Exploiting nanopore sequencing advances for tRNA sequencing of human cancer model
NAR Cancer, 2025.
Kochavi, A., Velds, A., Suzuki, M., Akichika, S., Suzuki, T., Beijersbergen, R.L. and Agami, R.
The authors evaluated a novel nanopore-based tRNA sequencing method using the new Oxford Nanopore RNA004 chemistry combined with updated Dorado base-calling to chart tRNA abundance and modifications in human cancer models. They found that this platform reliably detects variation in tRNA expression across different cancer cell lines and under external stress, achieving high reproducibility between biological replicates.
Beyond quantifying tRNA levels, the study demonstrated that analysis of base-calling error rates can reveal known tRNA modifications, as exemplified by detection of the cancer-associated wybutosine modification on tRNA-Phe, and that the updated modification-calling feature of the pipeline can systematically predict common tRNA modifications.
These advances represent a major step forward: by enabling simultaneous measurement of both tRNA abundance and modification status, RNA004 nanopore tRNA-seq holds the potential to illuminate how the tRNAome, the full complement of tRNAs and their chemical modifications, shapes translational regulation in cancer. The authors also note limitations and challenges with modification calling, but argue that these technical hurdles can be addressed, opening a path for broader application.
Overall, this work provides compelling evidence that deep, modification-aware tRNA-seq can transform our understanding of translational control in human disease, offering a scalable method to map tRNA landscapes and their translational consequences in cancer and beyond.
Nanopore sequencing of intact aminoacylated tRNAs
Nature Communications, 2025.
White, L.K., Radakovic, A., Sajek, M.P., Dobson, K., Riemondy, K.A., Del Pozo, S., Szostak, J.W. and Hesselberth, J.R.

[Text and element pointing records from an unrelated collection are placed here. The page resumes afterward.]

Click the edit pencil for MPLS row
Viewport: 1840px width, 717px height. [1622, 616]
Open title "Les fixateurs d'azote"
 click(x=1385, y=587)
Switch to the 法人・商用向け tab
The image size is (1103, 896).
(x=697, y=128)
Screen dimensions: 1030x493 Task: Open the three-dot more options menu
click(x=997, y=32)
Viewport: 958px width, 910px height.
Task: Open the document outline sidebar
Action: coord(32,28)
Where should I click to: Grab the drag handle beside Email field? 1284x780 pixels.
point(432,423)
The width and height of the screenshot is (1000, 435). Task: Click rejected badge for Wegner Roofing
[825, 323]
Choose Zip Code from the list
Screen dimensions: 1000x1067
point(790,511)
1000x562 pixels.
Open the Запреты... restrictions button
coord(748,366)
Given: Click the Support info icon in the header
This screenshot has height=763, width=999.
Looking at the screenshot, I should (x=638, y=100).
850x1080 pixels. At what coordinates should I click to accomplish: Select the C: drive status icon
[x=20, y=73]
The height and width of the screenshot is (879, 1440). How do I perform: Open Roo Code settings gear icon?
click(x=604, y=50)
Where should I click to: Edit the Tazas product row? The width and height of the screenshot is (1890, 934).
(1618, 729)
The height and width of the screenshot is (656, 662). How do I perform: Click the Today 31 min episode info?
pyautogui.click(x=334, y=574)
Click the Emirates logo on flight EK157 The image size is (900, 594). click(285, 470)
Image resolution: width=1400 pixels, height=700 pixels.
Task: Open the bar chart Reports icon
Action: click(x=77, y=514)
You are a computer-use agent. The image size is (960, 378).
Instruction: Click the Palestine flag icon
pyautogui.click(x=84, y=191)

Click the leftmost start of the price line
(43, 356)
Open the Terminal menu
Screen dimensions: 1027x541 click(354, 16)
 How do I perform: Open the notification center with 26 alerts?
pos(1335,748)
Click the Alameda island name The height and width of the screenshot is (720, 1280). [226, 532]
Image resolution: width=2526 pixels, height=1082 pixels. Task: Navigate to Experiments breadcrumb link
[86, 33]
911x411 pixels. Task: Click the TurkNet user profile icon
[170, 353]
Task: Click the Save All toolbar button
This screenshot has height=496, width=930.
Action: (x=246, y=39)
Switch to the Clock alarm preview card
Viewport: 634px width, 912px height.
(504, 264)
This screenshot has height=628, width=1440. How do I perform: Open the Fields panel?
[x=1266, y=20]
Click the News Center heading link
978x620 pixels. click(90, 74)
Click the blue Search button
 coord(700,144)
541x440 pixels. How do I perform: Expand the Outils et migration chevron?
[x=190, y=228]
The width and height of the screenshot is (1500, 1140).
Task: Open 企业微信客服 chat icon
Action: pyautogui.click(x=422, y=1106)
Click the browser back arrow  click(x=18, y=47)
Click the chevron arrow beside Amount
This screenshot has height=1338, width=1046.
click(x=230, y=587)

The authors introduce a method called aa-tRNA-seq, which for the first time enables simultaneous measurement of tRNA sequence, chemical modifications, and aminoacylation (charge) levels in a single high-throughput run. The core innovation is a chemical ligation workflow that attaches an adaptor around the amino acid on charged tRNAs, followed by nanopore direct-RNA sequencing.
Using synthetic tRNAs charged with each of the 20 standard amino acids, the researchers demonstrated that each aminoacylated tRNA produces distinct distortions in the nanopore current signal (reduced ionic current and increased dwell time at a defined region), allowing the construction of a machine-learning (RNN) model capable of accurately distinguishing charged vs. uncharged tRNAs and inferring the identity of the attached amino acid.
Applying aa-tRNA-seq to budding yeast, they observed changes in tRNA aminoacylation and abundance under conditions of nutrient limitation and tRNA hypomodification, confirming known effects and uncovering previously unrecognized regulation.
Thus, aa-tRNA-seq represents a major advance for translation biology: by capturing tRNA identity, modification status, and charging in a single read, the method opens the door to studying how environmental conditions, stress, or modification‐enzyme loss influence the tRNA aminoacylation landscape, and consequently the efficiency and fidelity of protein synthesis.